Before the Framers produced the Constitution, there was the Declaration of Independence, being celebrated today, and many of those same Framers signed it. It makes clear that those who founded this country agreed that “We hold these truths to be self-evident: that all men are created equal; that they are endowed, by their Creator, with certain unalienable rights; that among these rights are life, liberty, and the pursuit of happiness. That to secure these rights, governments are instituted among men, deriving their just powers from the consent of the governed; that whenever any form of government becomes destructive of these ends, it is the right of the people to alter or abolish it, and to institute new government, laying its foundation on such principles, and organizing its powers in such form, as to them shall most likely to effect their safety and happiness.”
A consistent reading of this passage implies, plainly, that we have the right to do anything that does not violate others’ rights, contrary to what many champions of big government, Right and Left, would admit.
Sure, the Bill of Rights lists rights the Framers believed needed special mention, such as the First Amendment, the second and the fourth stand out. Yet all these clearly presuppose the right to liberty or privacy. Why, shouldn’t government carry out unreasonable searches if those being searched didn’t have a right to be left alone? A traditional monarchy, for example, isn’t bound by such restraints since it doesn’t recognize individual rights to liberty or privacy. But the Framers left behind the English monarchy because it violated individual rights. There is also the somewhat belated 14th Amendment. It states that “nor shall any State deprive any person of life, liberty, or property, without due process of law; nor deny to any person within its jurisdiction the equal protection of the laws.”
So, clearly, the unenumerated rights mentioned in the Ninth Amendment can very reasonably be said to include the right to liberty and/or privacy. Such a right is a very broad one, of course, and our public officials, including many judges and justices, are hesitant about admitting that it is one of our operational constitutional rights. For if they do admit this, it would bring to a screeching halt the bulk of meddlesome government regulations which these officials depend on for their jobs.

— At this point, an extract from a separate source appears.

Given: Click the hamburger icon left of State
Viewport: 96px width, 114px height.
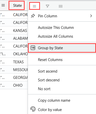Looking at the screenshot, I should 3,5.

But that doesn’t matter. What is relevant is that if we consider the matter reasonably -- by reference to the meaning of the terms involved (which is how the Framers signaled their intentions) -- then the US Constitution was devised in part to make sure that rights not enumerated in it would also be protected, and that one of those rights surely must be the right to liberty or privacy.
What is so upsetting to so many people is that a principled approach to American politics will not make it possible for them to fight just for those liberties they prefer, leaving the liberties they dislike abridged by government. And so they try against all reason to squeeze out of the Constitution a system of government that favors their own liberties as well as the limits they wish to place on other people’s liberties.
In fact, however, an honest reading of that document -- given its political legacy of the Declaration of Independence and its internal integrity -- makes this exercise a futile one.